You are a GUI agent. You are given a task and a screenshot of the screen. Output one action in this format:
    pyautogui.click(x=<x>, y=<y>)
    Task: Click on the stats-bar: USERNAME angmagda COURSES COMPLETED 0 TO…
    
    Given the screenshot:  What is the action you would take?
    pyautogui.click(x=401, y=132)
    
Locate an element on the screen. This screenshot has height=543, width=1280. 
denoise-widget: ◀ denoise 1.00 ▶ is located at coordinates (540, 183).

════════════════

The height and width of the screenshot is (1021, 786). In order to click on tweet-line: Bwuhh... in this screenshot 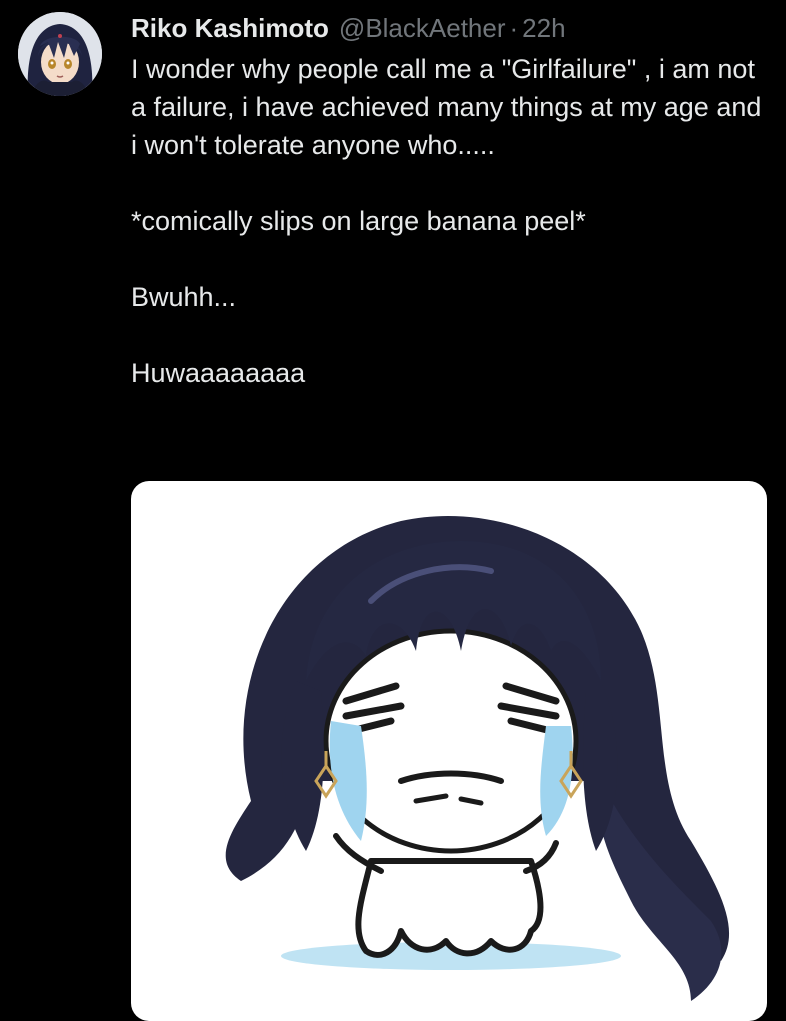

════════════════

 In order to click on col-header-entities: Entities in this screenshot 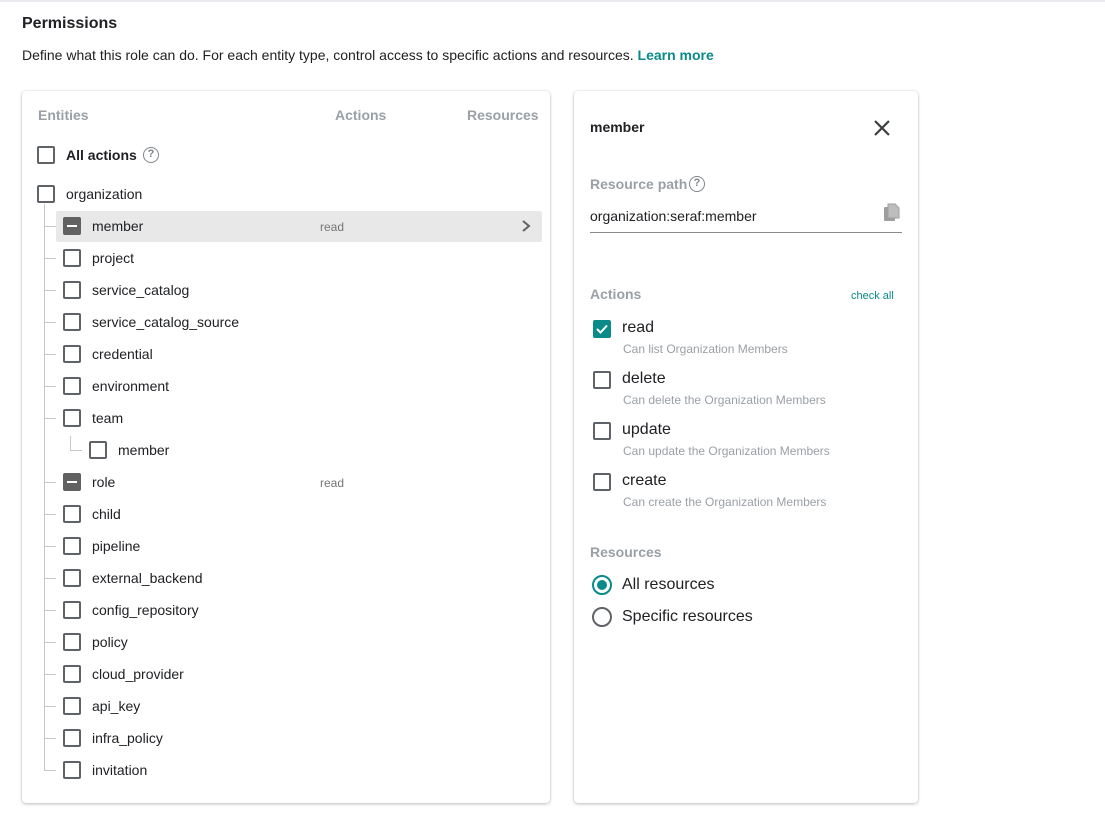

════════════════

Write out the records again from the line containing "You are a GUI" through the line containing "denoise-widget: ◀ denoise", switching every "screenshot" to "screen capture" and leaving everything else unchanged.

You are a GUI agent. You are given a task and a screen capture of the screen. Output one action in this format:
    pyautogui.click(x=<x>, y=<y>)
    Task: Click on the stats-bar: USERNAME angmagda COURSES COMPLETED 0 TO…
    
    Given the screen capture:  What is the action you would take?
    pyautogui.click(x=401, y=132)
    
Locate an element on the screen. This screen capture has height=543, width=1280. 
denoise-widget: ◀ denoise 1.00 ▶ is located at coordinates (540, 183).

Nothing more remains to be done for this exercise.